▶ _Source passage_:
____________
A toddler curiously peeks into a grocery bag as his mother puts them in the trunk of their car

A Dietician’s Grocery List: What My Family Eats

It’s inevitable – as a registered dietitian nutritionist people are interested in what I eat. When I run into friends at the grocery store, I often get apologies for the less healthy items in their carts and sideways glances at what I have in mine. I like to remind them that I’m not the food police, and in addition to being a dietitian nutritionist, I’m also a wife, mother and human being. And I love food!

So how do I balance all of these things when I shop for groceries? Menu planning, as I discussed last month, is really key. I also consider nutrition, cost and what my family likes to eat (pleasing a 3- and 6-year-old isn’t always easy, and if they don’t eat it, it isn’t doing them any good!). One recommendation is to keep a fairly well-stocked kitchen so you never hear complaints about not having food in the house. Staying stocked on staples means I focus more on the fresh items on a weekly basis. Here is a snapshot of my typical grocery list and some relevant tips on cooking necessities, convenience and every child’s favorite request – “snacks”:

Dairy

  • Milk
  • Soy milk (my husband’s preference)
____________
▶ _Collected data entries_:
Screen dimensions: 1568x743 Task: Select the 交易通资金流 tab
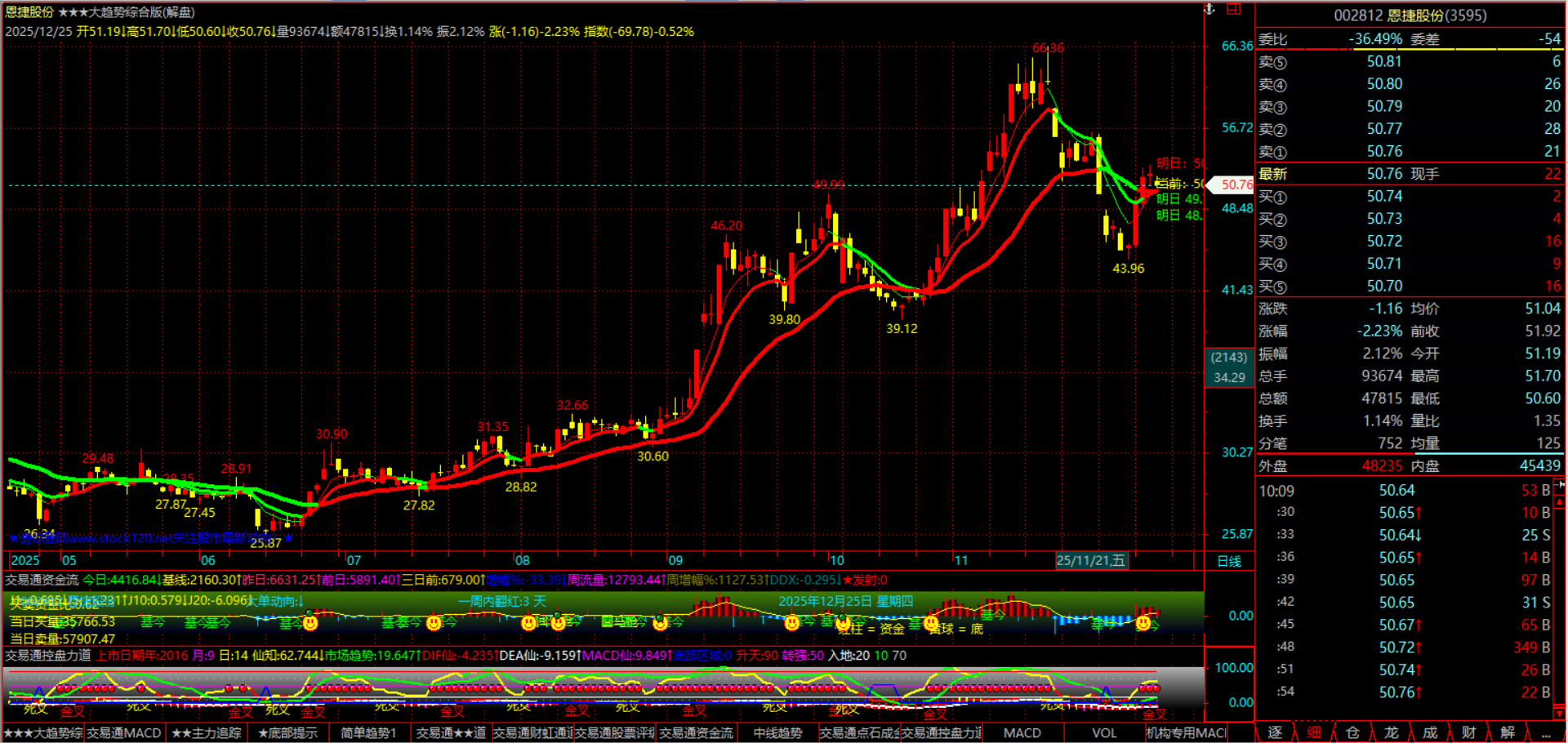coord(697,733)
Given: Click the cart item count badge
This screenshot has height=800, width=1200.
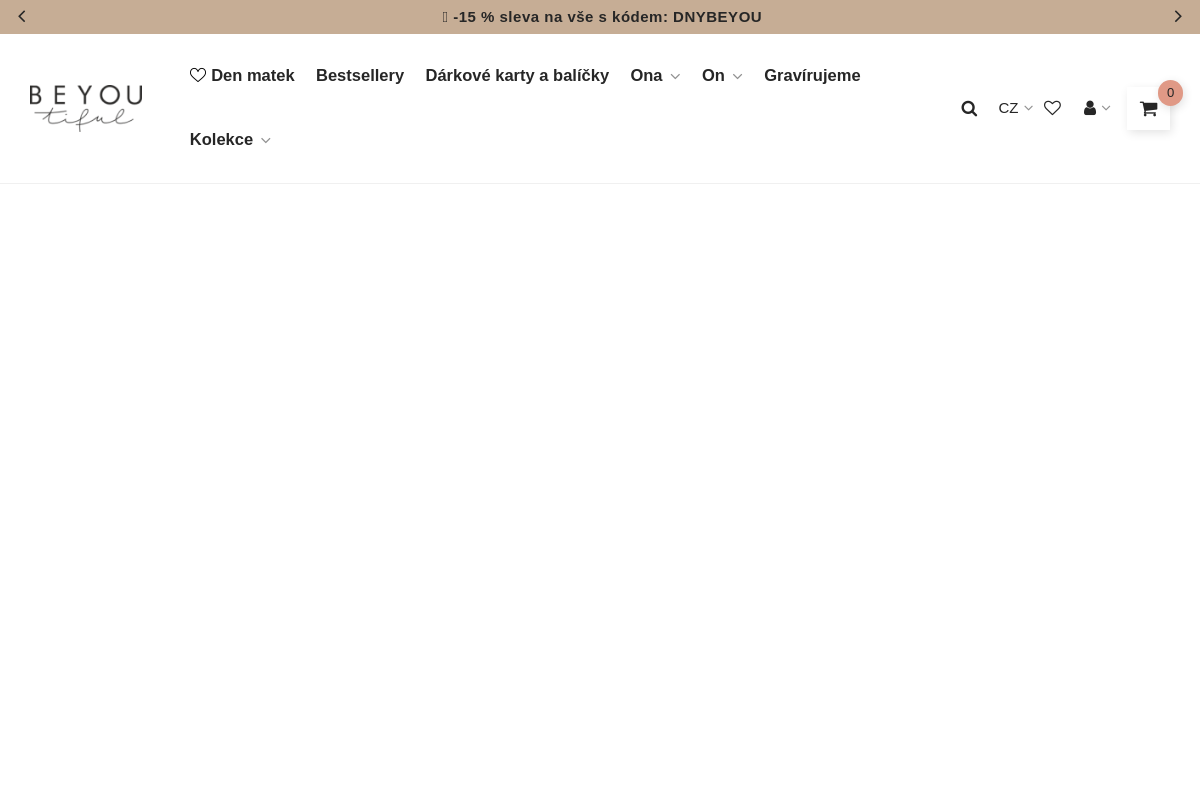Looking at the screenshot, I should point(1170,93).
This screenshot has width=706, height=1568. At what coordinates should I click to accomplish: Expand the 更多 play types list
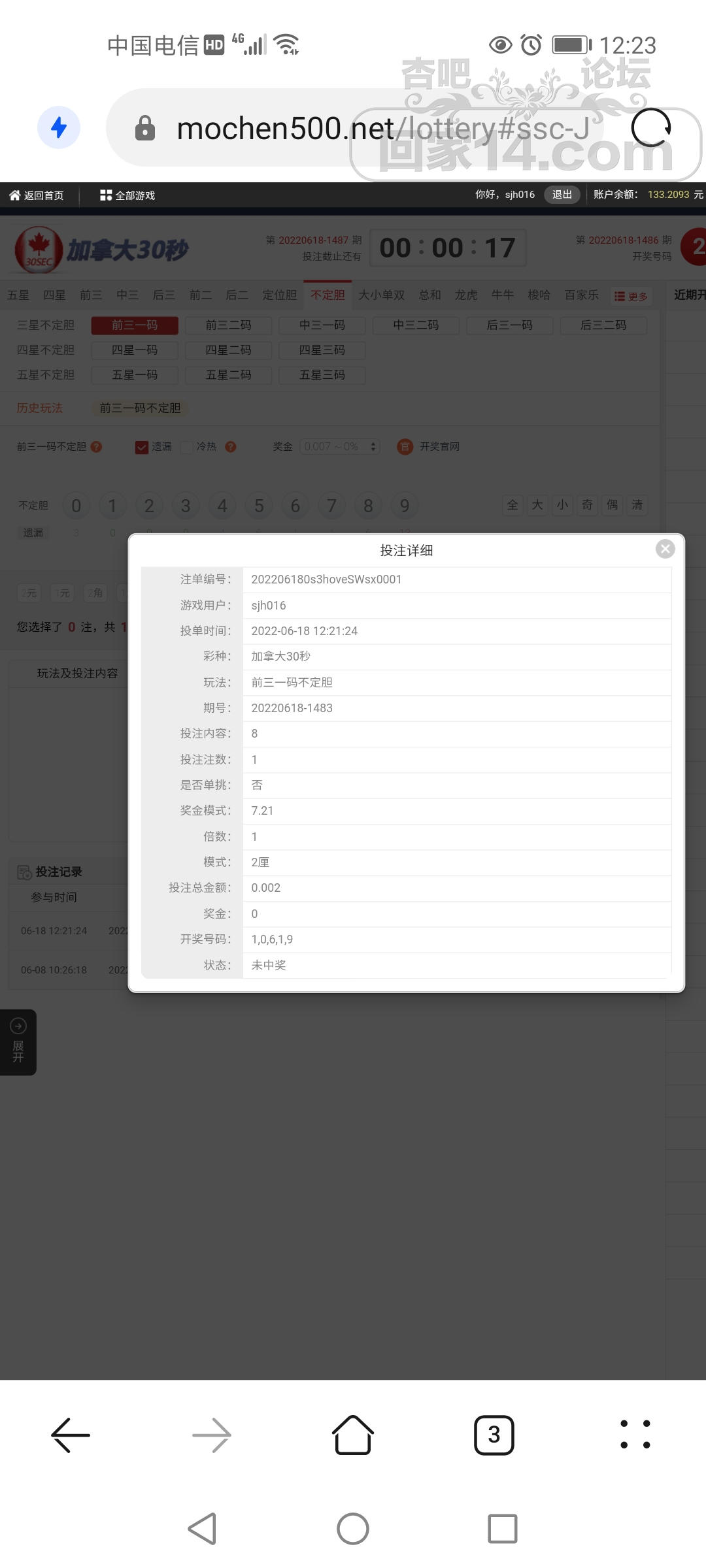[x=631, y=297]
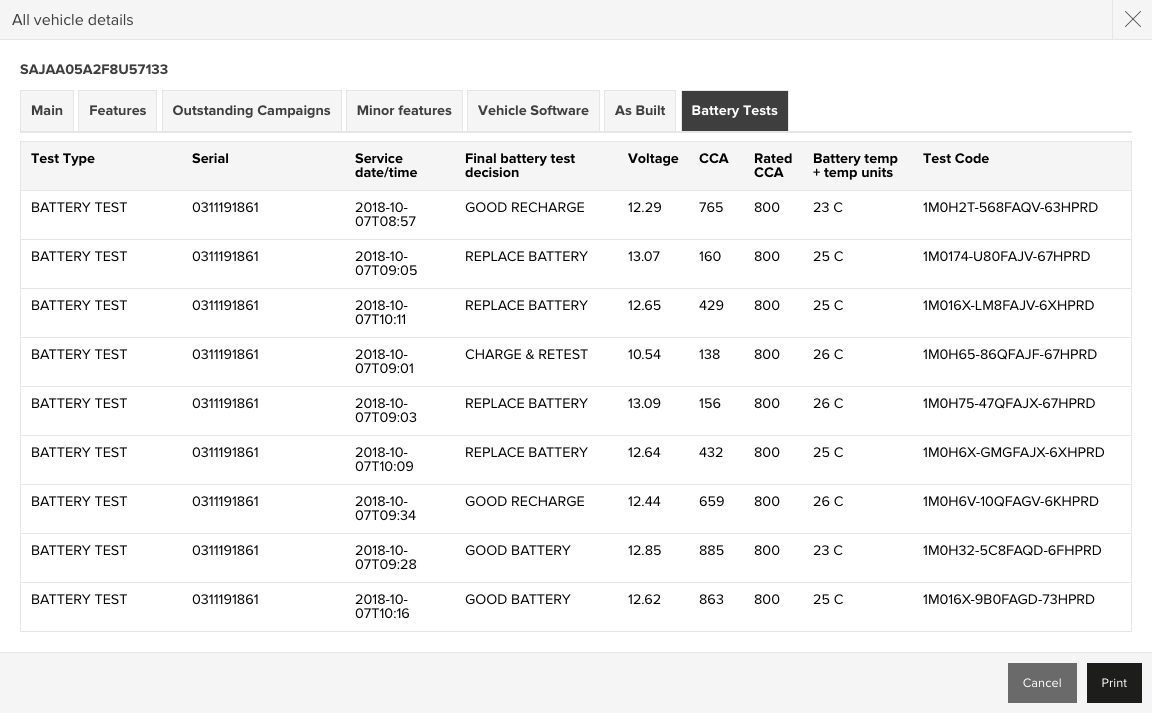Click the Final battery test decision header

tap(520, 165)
____________
▶ _Exercise directions_: In the grocery list text, whose preference accounts for the soy milk?

▶ _Answer section_: The soy milk is the author's husband's preference.